Figures produced by Google in their first Android Ecosystem Security Transparency Report, revealed that the prevalence of Potentially Harmful Applications (PHAs) found on their Android 9 Pie devices is half the rate seen in its predecessors.
The figures are taken from malware detected by Google Play Protect scans, which covers both apps distributed through Google Play Store, other app stores and sideloaded apps. Last year, on average, Google found that only 0.09% of devices that used Play Store had malware. This equated to 1.8 million phones.
Play Protect was pushed by Google as a major selling point for its Android One programme, which, they say, brings order and uniformity to their low-end and mid-range Androids. This also meant that phone makers lost the ability to customise their phones, while buyers got two years of scanning.
Google works hard to protect your Android device, no matter where your apps come from. Continuing the trend from previous years, Android devices that only download apps from Google Play are 9 times less likely to get a PHA than devices that download apps from other sources.

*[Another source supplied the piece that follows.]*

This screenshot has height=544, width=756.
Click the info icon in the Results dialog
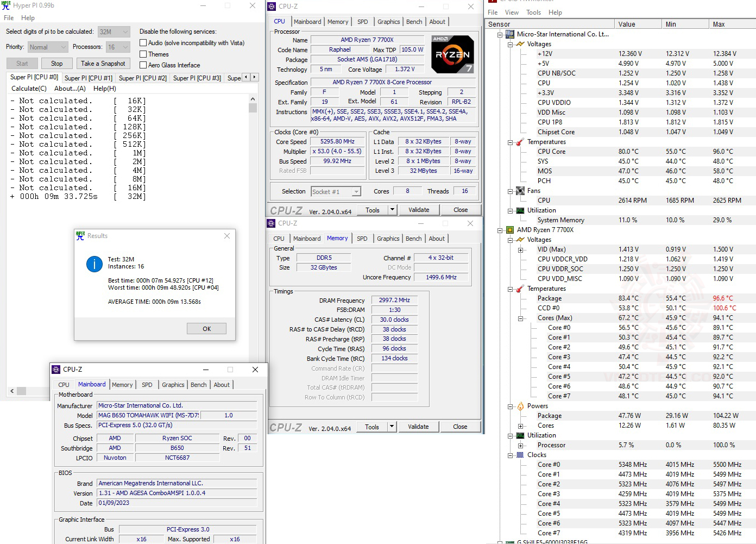click(94, 264)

Before applications become available in Google Play, they undergo an application review to confirm they comply with Google Play policies. Google uses a risk scorer to analyse apps to detect potentially harmful behaviour. When Google’s application risk analyser discovers something suspicious, it flags the app and refers the PHA to a security analyst for manual review if needed.

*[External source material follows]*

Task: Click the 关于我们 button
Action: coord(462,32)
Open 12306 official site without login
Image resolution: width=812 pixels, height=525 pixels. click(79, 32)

We also scan apps that users download to their device from outside of Google Play. If we find a suspicious app, we also protect users from that, even if it didn't come from Google Play.- Google: Google blog
Google introduced Play Protect last year, and now disables PHAs by default without recourse to the user. It has increased its user visibility and introduced some new features. For instance, users can now opt-in and send their own apps to Play Protect for review by enabling ‘Improve harmful app detection’ on their device.
Google said it had published the report to increase transparency, but many have noted that Google had been under pressure to be seen to be responding to regulatory scrutiny of Android. And in particular, its justification for charging 30% for app developers’ appearance on Play Store.